● Entries shown
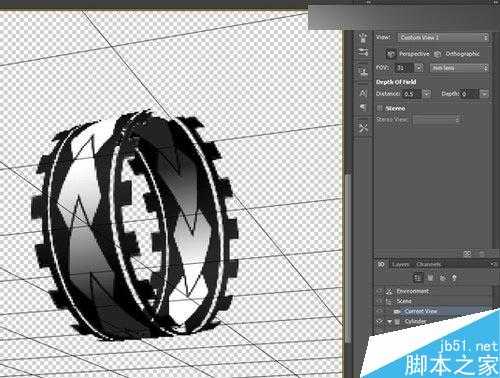Image resolution: width=500 pixels, height=378 pixels.
Task: Open the View dropdown showing Custom View 1
Action: 443,37
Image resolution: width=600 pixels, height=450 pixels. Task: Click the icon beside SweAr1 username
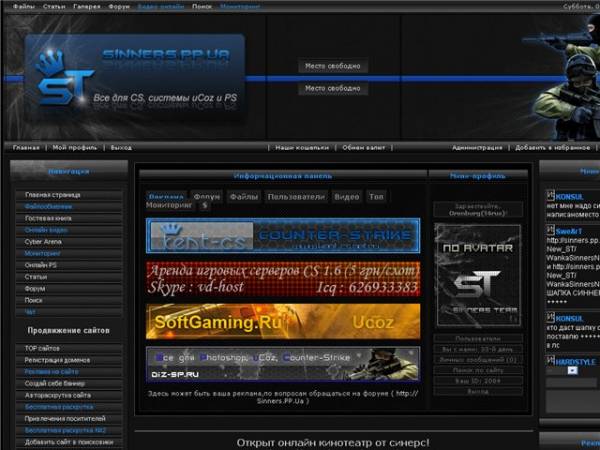pyautogui.click(x=550, y=230)
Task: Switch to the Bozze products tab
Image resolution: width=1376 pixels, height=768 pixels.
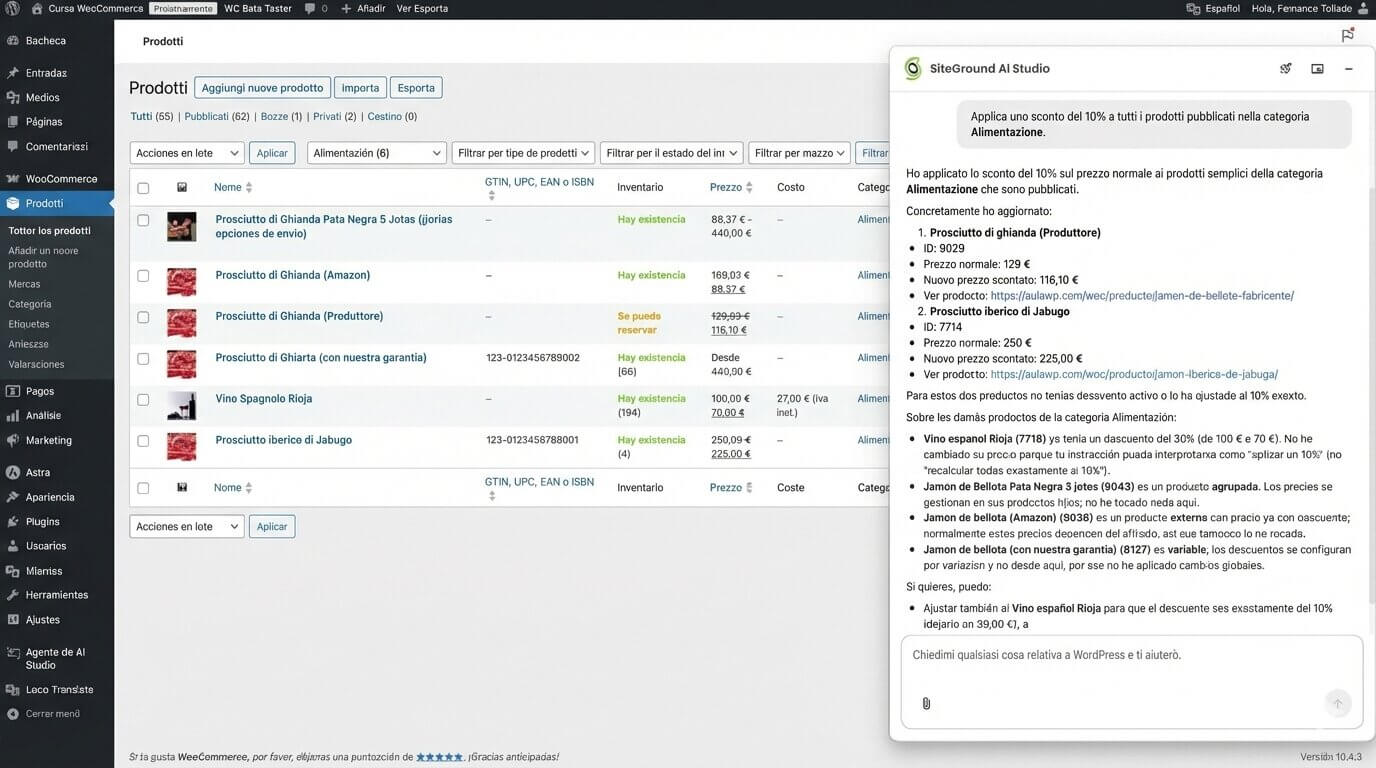Action: [275, 116]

● Written instruction
Print the data without any changes, from the line containing "Task: Switch to the Bozze products tab" through the final line, and leave the pictures out of your answer.

● In response
Task: Switch to the Bozze products tab
Image resolution: width=1376 pixels, height=768 pixels.
Action: [275, 116]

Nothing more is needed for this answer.